Tout comme il est tout à fait juste d’appeler des gens qui disent «Toutes les vies comptent» lorsque leur objectif est de diminuer la vie des Noirs, nous devons être clairs: toutes les parties à ce débat ne sont pas égales. Les droits des femmes sont importants – elles font face à des injustices persistantes, de l’écart de rémunération entre les sexes à la pauvreté et à la violence domestique, pour ne citer que quelques exemples. Mais aucun de ces combats pour la justice n'est assisté par des droits trans opposés.

Ceux qui tentent d’armer les droits des femmes en tant qu’instruments de lutte contre la transphobie blessent les femmes et les personnes trans, et nous ne devons pas nous taire de le dire. C’est pourquoi il est juste que le Parti travailliste tienne son engagement manifeste de réformer le GRA. Nous devons clarifier les espaces protégés dans la loi sur l'égalité afin de garantir qu'ils ne puissent pas discriminer les personnes trans et que, lorsqu'une approche sexuelle biologique est adoptée, cela ne peut être fait que pour des raisons médicales.

En tant que socialistes, nous devons également reconnaître que, si la réforme progressive de la GRA serait la bienvenue, elle aurait un impact limité sur de nombreuses inégalités auxquelles les personnes trans sont confrontées aujourd'hui. Nous ne devons pas tomber dans le piège libéral de l'égalité devant la loi, mais pas dans les expériences vécues des personnes trans.
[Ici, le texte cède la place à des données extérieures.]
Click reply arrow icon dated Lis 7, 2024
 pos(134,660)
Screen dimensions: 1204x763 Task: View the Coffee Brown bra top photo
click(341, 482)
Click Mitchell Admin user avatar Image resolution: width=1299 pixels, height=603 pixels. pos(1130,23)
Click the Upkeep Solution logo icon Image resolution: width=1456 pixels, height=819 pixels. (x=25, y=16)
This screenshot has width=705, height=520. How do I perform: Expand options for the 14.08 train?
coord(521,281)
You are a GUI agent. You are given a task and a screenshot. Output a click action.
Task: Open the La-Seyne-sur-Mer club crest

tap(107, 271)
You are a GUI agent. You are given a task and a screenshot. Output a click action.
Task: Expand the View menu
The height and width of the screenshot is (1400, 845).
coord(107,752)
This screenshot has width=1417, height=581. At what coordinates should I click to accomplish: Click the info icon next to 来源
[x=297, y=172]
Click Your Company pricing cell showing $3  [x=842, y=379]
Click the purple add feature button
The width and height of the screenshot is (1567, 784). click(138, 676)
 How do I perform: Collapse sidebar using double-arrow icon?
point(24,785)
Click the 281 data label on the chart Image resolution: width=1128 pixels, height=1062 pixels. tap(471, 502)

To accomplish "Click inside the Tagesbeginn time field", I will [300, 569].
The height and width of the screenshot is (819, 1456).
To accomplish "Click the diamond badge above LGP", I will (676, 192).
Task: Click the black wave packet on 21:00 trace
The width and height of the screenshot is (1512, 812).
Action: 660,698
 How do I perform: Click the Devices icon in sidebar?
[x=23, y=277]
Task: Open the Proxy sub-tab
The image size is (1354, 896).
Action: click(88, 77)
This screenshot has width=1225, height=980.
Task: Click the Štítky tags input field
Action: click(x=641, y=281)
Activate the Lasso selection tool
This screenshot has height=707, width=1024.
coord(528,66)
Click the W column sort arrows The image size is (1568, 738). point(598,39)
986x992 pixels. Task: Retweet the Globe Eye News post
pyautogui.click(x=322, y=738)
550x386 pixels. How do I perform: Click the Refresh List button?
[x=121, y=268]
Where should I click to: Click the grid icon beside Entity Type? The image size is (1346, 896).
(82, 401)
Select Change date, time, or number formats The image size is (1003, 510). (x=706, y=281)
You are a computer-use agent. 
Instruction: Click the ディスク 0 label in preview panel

83% des personnes trans subissent des insultes et plus de 35% subissent régulièrement des agressions physiques. Cela conduit 27% des jeunes trans à tenter de se suicider, 72% à s'automutiler et 89% ont sérieusement pensé au suicide au cours de la dernière année seulement. 65% ont été harcelés dans les espaces publics et 70% évitent certains espaces de peur d'être attaqués. 55% ont été victimes de discrimination au travail et 45% n'ont jamais pu déclarer leur statut de trans par peur de discrimination. Plus de 50% ont vu des médecins leur dire qu’ils ne connaissaient pas la santé trans et qu’ils ne pouvaient pas les aider et que les listes d’attente dépassaient 18 mois pour le premier rendez-vous pour un traitement spécialisé.

S'il est écoeurant de voir des personnes trans être prises dans une tentative paresseuse du gouvernement de faire la une des journaux, nous devons également savoir que leur existence a été menacée jour après jour avant même ce dernier fiasco. Les socialistes ne doivent pas seulement défendre leurs droits, nous devons nous tenir à leurs côtés contre l'exploitation, l'intimidation et les mauvais traitements par l'État.

Les personnes trans méritent mieux que cela. Bien sûr, ils méritent un gouvernement travailliste, mais à l'heure actuelle, ils ont besoin d'un mouvement syndical et syndical qui se tiendra à leurs côtés. Les droits trans sont des droits humains et ne sont pas négociables.